UPDATED 00:01 EDT / AUGUST 08 2017

EMERGING TECH

IBM says its latest breakthrough could dramatically improve deep learning speed

Processor technology has advanced so much in recent years that a device the size of a thumb drive can now be used to power a neural network. But companies often struggle to take full advantage of the computational power at their disposal because of a fundamental challenge in implementing large-scale artificial intelligence models.

The issue has to do with scalability, which IBM Corp. is tackling with a software library called Distributed Deep Learning, or DDL, that it’s unveiling Tuesday. Deep learning is a subset of machine learning that attempts to teach computers to learn in roughly the same way humans do. For example, people don’t recognize a dog by parsing the fact that a creature has four legs, a snout and a tail. Once they know what a dog looks like, they will always differentiate it from a cat. Deep learning attempts to duplicate that approach in software. 

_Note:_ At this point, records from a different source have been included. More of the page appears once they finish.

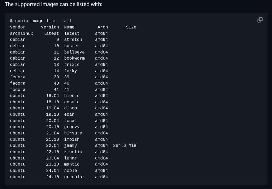Click the Arch column header
Viewport: 272px width, 189px height.
103,27
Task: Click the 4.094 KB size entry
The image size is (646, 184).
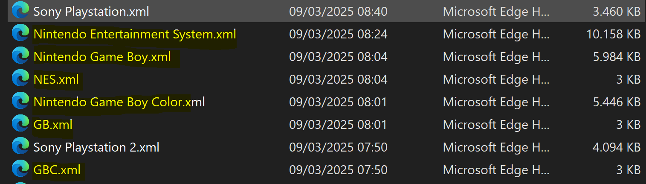Action: pos(617,147)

Most deep learning frameworks support the ability to scale a large model across multiple servers, and many now support graphical processing units, but the way they gather and synchronize findings leaves much to be desired, said Hillery Hunter (pictured), a director at the company’s research group. 

A synchronized workflow

A deep learning model running atop a cluster of computers enhanced by graphics processing unit chips has millions of distributed and interconnected processing elements whose role is roughly analogous to neurons in the human brain. These artificial neurons work together to process information just like their organic counterparts, with each one handling a small portion of the data. When a node completes a calculation, the results are synchronized across the rest of the neural network to help coordinate the work.

That’s where the bottleneck is, according to IBM. The faster the GPU on which an artificial neuron is deployed runs, the quicker it completes calculations, meaning the results have to be synced more often. Thanks to the way that AI clusters are built, the same applies if the number of chips in an environment increases. But deep learning frameworks can only sync data so often.

As a result, processing speed is limited by the rate at which data can travel between GPUs. DDL uses a so-called multiring communications algorithm to change the balance. The library modifies the network paths through which information is sent to achieve an “optimal” balance between latency and bandwidth, making communications much less of a bottleneck.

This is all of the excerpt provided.